Matteo Marangoni (1876-1958), and by descent to the present owner.

Brought to you by

Clementine Sinclair
Clementine Sinclair

Lot Essay

Simone Cantarini distinguished himself by being both the most talented, inventive and factious pupil of Guido Reni. He first trained under Giovanni Giacomo Pandolfi, and then Claudio Ridolfi, an early phase of his career in which he was deeply influenced by Federico Barocci and Orazio Gentileschi.
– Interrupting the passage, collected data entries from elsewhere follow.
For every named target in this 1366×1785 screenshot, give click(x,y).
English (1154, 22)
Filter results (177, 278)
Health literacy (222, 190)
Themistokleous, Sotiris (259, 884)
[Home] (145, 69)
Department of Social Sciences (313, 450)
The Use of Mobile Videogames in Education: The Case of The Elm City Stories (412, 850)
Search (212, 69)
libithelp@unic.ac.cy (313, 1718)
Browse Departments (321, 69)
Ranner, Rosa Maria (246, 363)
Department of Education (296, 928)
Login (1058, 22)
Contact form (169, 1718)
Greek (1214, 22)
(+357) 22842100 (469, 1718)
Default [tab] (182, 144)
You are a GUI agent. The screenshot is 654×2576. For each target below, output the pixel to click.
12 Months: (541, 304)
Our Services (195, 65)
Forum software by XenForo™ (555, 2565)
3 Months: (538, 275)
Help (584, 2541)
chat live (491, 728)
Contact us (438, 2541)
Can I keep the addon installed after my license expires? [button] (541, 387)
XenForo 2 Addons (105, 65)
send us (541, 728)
It was the arrival in Pesaro of Reni’s altarpiece of the Madonna and Child with Saints Thomas and Jerome (now Rome, Vatican Museums) that had a decisive impact on Cantarini when he saw it in circa 1632. Malvasia explained, in his biography on the artist, that ‘non si può dire quanto restasse sovrafatto da questa nuova delicatezza, accompagnata da sì gran nobiltà di maniera’ (C.C. Malvasia, Felsina Pittrice. Vite de’ Pittori Bolognesi..., Bologna, 1841, II, p. 374). Shortly thereafter Cantarini moved to Bologna to become a pupil of Reni. As time passed, though, he became increasingly critical of his master, and saw no issue in criticising Domenichino and Albani; he even corrected parts of Reni’s work, when he was absent, in front of his fellow pupils. Malvasia, who knew Cantarini personally, did not hold back in dissecting the more difficult side of his character: ‘fu egli altiero molto, e satirico non meno per proprio istinto, e natura, per motivo e istigazione degli adulatori’ (ibid., p. 381). Inevitably, with such talent and an unbridled tongue to match, he soon left the workshop, subsequently moving between Pesaro and Rome before going back to Bologna where his opened a studio himself in 1642. He developed an idiosyncratic style all of his own: his painterly touch and sensitive use of colour, together with his inventive compositional arrangements, created an oeuvre that was as intimate and delicate as any artist working in the seventeenth century.
These qualities are encapsulated in the exquisite tenderness of this Holy Family. The brushwork is wonderfully light and the palette is characteristically cool, with the hues of blue, pink and green harmoniously worked alongside each other. Another Holy Family, in a private collection in Pesaro, dated to 1638, has a similar compositional arrangement, with the Madonna seated holding an open book and the Child standing on the table, held up by Joseph. They share a subtle sense of melancholy, told here through the downcast gaze of the Madonna, as she rests her head on her hand in contemplation. Cantarini created a remarkable number of different compositions of the Holy Family, this amongst the most beautiful, returning repeatedly to the theme during his relatively short life: he died at thirty-six years of age, likely poisoned at the court of Mantua, perhaps after another misadventure had inspired rage in a rival.